Biotechs welcome spotlight on precision medicine By Brian Orelli

Print 16 February 2015
Staff Writer / BioWorld

As part of his proposed budget, President Barack Obama recommended spending $215 million on a Precision Medicine Initiative. (See BioWorld Today, Feb. 2, 2015.)

"We shouldn't just celebrate innovation. We have to invest in innovation. We have to nurture innovation. We have to encourage it and make sure that we're channeling it in ways that are most productive," Obama said in a press conference announcing the initiative.

Most of the money will go to the NIH. There's $130 million to recruit and track a million or more volunteers willing to share their genetic and clinical information to try and link the two.

"If we have a big data set, a big pool of people that's varied, then that allows us to really map out not only the genome of one person, but now we can start seeing connections and patterns and correlations that helps us refine exactly what it is that we're trying to do with respect to treatment," Obama said.

Another $70 million is slated for the NIH's National Cancer Institute (NCI) to help identify genomic drivers in cancer and use that knowledge to develop drugs to fight tumors with those specific mutations.

"We want to find the genetic factors that can lead to cancer. And we want to use that knowledge to develop new and more effective approaches to help people beat this disease," Obama said.

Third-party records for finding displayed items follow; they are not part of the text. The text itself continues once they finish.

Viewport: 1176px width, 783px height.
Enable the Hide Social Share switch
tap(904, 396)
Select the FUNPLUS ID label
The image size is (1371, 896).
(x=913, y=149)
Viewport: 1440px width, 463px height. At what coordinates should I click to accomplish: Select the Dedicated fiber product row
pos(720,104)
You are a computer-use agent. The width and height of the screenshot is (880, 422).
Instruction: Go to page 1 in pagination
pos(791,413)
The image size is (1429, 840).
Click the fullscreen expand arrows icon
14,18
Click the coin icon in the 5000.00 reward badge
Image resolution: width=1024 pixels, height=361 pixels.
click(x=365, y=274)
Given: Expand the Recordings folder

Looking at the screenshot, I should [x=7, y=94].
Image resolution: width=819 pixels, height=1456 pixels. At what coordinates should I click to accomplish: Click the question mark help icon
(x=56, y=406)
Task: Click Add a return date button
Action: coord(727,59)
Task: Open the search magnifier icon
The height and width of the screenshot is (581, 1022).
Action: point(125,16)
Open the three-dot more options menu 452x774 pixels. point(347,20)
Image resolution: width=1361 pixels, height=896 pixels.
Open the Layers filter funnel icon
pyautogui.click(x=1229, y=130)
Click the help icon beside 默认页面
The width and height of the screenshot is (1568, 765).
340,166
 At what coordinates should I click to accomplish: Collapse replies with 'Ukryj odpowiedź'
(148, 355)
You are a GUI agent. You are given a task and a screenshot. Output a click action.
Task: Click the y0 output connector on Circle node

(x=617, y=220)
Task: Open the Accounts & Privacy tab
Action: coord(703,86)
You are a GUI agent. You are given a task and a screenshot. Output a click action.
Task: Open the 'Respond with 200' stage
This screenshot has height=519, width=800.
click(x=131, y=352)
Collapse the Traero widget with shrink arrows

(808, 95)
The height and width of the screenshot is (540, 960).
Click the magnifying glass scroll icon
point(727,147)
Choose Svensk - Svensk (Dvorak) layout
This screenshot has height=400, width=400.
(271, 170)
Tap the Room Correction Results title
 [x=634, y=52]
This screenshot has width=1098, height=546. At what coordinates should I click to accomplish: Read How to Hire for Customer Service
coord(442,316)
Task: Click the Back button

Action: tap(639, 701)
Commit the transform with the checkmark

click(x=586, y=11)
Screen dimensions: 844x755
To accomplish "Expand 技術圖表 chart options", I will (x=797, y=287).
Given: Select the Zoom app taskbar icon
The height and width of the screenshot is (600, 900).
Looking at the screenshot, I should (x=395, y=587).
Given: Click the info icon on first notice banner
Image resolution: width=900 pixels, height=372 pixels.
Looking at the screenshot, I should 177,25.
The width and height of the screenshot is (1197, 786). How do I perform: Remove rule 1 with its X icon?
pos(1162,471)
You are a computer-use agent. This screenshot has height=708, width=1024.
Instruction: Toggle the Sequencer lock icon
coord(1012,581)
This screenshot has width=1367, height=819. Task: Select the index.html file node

There's also $10 million earmarked for the FDA to help the agency acquire additional expertise and advance the development of databases that can help the FDA understand precision medicines as they come up for regulatory review.

The final $5 million will go to the Health and Human Services' Office of the National Coordinator for Health Information Technology (ONC) to help databases interact with each other while ensuring that the data is kept secure.

BENEFIT BY ASSOCIATION

Despite the lack of a direct benefit from funding of the Precision Medicine Initiative, industry players are excited about the presidential support.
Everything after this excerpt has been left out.